*Exercise requirements*
Set down exactly the lines below, from the one containing "Viewport: 2559px width, 1311px" through the final line, and include no others.
[[ Records provided, beginning ]]
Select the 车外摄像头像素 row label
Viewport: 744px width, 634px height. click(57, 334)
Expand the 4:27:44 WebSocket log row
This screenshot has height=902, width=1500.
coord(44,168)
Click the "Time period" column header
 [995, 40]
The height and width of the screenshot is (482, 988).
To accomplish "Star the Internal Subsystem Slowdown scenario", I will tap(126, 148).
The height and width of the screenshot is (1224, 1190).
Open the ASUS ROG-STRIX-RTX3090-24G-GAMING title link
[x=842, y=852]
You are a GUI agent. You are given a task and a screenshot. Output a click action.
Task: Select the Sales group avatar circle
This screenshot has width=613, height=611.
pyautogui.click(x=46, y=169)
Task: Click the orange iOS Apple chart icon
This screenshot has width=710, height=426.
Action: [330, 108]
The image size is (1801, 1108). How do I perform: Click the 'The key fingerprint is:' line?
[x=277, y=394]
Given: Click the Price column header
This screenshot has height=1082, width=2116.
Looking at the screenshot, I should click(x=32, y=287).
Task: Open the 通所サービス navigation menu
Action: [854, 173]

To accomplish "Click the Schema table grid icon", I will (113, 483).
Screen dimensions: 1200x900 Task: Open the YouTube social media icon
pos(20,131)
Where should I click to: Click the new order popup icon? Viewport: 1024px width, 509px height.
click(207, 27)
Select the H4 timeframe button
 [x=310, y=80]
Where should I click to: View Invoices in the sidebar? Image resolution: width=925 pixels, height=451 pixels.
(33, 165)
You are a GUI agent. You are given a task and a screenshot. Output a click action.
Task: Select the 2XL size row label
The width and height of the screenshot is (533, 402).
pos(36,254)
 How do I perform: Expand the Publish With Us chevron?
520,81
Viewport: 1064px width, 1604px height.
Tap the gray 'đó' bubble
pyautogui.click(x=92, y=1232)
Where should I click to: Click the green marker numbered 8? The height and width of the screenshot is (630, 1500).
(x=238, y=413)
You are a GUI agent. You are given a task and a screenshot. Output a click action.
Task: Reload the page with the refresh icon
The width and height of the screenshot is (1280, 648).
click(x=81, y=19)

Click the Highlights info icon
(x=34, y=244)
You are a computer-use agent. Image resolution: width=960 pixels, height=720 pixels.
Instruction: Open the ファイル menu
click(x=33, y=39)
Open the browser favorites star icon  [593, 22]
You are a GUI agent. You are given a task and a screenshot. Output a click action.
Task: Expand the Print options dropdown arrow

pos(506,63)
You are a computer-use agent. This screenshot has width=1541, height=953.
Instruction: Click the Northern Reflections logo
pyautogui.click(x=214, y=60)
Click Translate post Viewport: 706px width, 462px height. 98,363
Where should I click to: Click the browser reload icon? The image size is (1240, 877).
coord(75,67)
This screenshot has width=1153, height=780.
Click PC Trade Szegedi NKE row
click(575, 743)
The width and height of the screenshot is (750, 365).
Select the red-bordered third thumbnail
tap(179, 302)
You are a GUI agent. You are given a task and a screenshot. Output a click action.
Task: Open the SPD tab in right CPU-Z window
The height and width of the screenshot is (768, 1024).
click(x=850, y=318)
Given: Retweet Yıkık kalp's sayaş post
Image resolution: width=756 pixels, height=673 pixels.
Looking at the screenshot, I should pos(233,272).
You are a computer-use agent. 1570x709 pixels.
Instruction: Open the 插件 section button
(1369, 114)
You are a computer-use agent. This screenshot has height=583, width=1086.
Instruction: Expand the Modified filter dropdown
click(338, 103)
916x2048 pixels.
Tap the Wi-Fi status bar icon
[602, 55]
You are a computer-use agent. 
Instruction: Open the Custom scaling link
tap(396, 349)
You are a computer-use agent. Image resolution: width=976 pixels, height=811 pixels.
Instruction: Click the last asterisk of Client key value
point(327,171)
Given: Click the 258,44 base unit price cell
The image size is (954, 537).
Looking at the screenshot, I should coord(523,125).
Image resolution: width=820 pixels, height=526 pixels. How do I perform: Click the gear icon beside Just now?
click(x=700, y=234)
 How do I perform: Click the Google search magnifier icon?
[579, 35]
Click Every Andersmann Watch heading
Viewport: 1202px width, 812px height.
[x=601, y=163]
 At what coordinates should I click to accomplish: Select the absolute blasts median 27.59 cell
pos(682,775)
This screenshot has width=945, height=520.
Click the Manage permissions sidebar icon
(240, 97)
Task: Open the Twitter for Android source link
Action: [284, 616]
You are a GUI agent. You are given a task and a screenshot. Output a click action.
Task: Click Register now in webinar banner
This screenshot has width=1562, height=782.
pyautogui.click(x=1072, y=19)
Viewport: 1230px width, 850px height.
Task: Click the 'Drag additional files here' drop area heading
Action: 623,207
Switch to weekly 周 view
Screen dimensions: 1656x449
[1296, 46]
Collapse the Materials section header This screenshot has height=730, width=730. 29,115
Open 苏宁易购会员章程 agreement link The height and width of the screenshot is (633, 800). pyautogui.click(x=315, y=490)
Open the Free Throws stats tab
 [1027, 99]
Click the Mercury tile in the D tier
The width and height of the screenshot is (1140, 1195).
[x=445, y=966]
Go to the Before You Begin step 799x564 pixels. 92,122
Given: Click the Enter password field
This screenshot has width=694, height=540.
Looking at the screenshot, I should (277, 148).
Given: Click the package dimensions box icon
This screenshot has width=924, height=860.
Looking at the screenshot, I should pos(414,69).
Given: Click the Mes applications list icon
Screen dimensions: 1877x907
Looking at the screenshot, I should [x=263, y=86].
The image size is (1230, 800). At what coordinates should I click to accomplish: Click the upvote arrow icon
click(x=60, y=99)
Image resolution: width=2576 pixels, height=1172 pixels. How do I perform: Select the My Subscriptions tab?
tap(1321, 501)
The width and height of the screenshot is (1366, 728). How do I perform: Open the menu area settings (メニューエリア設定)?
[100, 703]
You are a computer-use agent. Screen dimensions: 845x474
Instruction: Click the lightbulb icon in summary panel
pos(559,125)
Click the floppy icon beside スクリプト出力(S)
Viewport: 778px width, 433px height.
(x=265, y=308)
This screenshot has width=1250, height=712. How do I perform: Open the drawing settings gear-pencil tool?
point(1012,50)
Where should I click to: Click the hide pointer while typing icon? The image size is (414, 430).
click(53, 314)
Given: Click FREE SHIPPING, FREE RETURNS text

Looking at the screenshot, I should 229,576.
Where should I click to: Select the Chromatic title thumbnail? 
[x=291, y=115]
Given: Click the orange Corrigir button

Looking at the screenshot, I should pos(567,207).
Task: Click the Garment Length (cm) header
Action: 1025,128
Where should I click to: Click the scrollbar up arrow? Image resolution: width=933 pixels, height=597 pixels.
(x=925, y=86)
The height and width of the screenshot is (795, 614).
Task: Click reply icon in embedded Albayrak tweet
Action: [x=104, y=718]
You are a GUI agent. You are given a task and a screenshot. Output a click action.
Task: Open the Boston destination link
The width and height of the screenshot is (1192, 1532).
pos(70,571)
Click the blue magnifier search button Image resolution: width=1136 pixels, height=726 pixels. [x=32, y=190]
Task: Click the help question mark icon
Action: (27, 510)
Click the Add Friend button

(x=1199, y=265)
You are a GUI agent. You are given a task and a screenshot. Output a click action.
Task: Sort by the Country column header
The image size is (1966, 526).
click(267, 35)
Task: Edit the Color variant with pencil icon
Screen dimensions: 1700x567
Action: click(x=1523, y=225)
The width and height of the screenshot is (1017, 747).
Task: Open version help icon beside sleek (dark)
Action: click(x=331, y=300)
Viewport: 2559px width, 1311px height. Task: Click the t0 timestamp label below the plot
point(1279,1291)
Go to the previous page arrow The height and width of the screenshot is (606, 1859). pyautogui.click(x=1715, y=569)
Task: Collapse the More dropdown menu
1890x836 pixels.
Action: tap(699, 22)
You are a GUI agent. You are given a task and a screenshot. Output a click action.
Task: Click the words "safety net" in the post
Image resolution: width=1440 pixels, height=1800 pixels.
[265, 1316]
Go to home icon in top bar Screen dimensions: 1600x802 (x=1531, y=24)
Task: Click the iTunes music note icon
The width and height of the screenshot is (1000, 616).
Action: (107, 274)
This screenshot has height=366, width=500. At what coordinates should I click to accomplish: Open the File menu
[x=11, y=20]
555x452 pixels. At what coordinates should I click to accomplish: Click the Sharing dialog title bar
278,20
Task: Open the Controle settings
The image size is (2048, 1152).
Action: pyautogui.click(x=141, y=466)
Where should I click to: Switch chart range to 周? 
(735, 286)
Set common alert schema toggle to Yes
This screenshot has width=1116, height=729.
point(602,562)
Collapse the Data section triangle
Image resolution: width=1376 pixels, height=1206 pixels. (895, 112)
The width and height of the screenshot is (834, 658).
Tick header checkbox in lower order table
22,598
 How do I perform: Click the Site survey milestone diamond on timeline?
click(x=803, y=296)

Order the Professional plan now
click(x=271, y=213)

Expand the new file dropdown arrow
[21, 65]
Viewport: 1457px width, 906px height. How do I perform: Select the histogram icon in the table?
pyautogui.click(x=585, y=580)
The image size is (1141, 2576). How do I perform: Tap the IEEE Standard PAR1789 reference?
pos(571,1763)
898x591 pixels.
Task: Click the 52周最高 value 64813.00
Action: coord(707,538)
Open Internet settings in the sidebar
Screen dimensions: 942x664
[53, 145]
[[ Records provided, end ]]
*Reply to the task*
Viewport: 2559px width, 1311px height. Task: Click the t0 timestamp label below the plot
point(1279,1291)
Go to the previous page arrow The height and width of the screenshot is (606, 1859). pyautogui.click(x=1715, y=569)
Task: Collapse the More dropdown menu
1890x836 pixels.
Action: tap(699, 22)
You are a GUI agent. You are given a task and a screenshot. Output a click action.
Task: Click the words "safety net" in the post
Image resolution: width=1440 pixels, height=1800 pixels.
[265, 1316]
Go to home icon in top bar Screen dimensions: 1600x802 (x=1531, y=24)
Task: Click the iTunes music note icon
The width and height of the screenshot is (1000, 616).
Action: (107, 274)
This screenshot has height=366, width=500. At what coordinates should I click to accomplish: Open the File menu
[x=11, y=20]
555x452 pixels. At what coordinates should I click to accomplish: Click the Sharing dialog title bar
278,20
Task: Open the Controle settings
The image size is (2048, 1152).
Action: pyautogui.click(x=141, y=466)
Where should I click to: Switch chart range to 周? 
(735, 286)
Set common alert schema toggle to Yes
This screenshot has width=1116, height=729.
point(602,562)
Collapse the Data section triangle
Image resolution: width=1376 pixels, height=1206 pixels. (895, 112)
The width and height of the screenshot is (834, 658).
Tick header checkbox in lower order table
22,598
 How do I perform: Click the Site survey milestone diamond on timeline?
click(x=803, y=296)

Order the Professional plan now
click(x=271, y=213)

Expand the new file dropdown arrow
[21, 65]
Viewport: 1457px width, 906px height. How do I perform: Select the histogram icon in the table?
pyautogui.click(x=585, y=580)
The image size is (1141, 2576). How do I perform: Tap the IEEE Standard PAR1789 reference?
pos(571,1763)
898x591 pixels.
Task: Click the 52周最高 value 64813.00
Action: coord(707,538)
Open Internet settings in the sidebar
Screen dimensions: 942x664
[53, 145]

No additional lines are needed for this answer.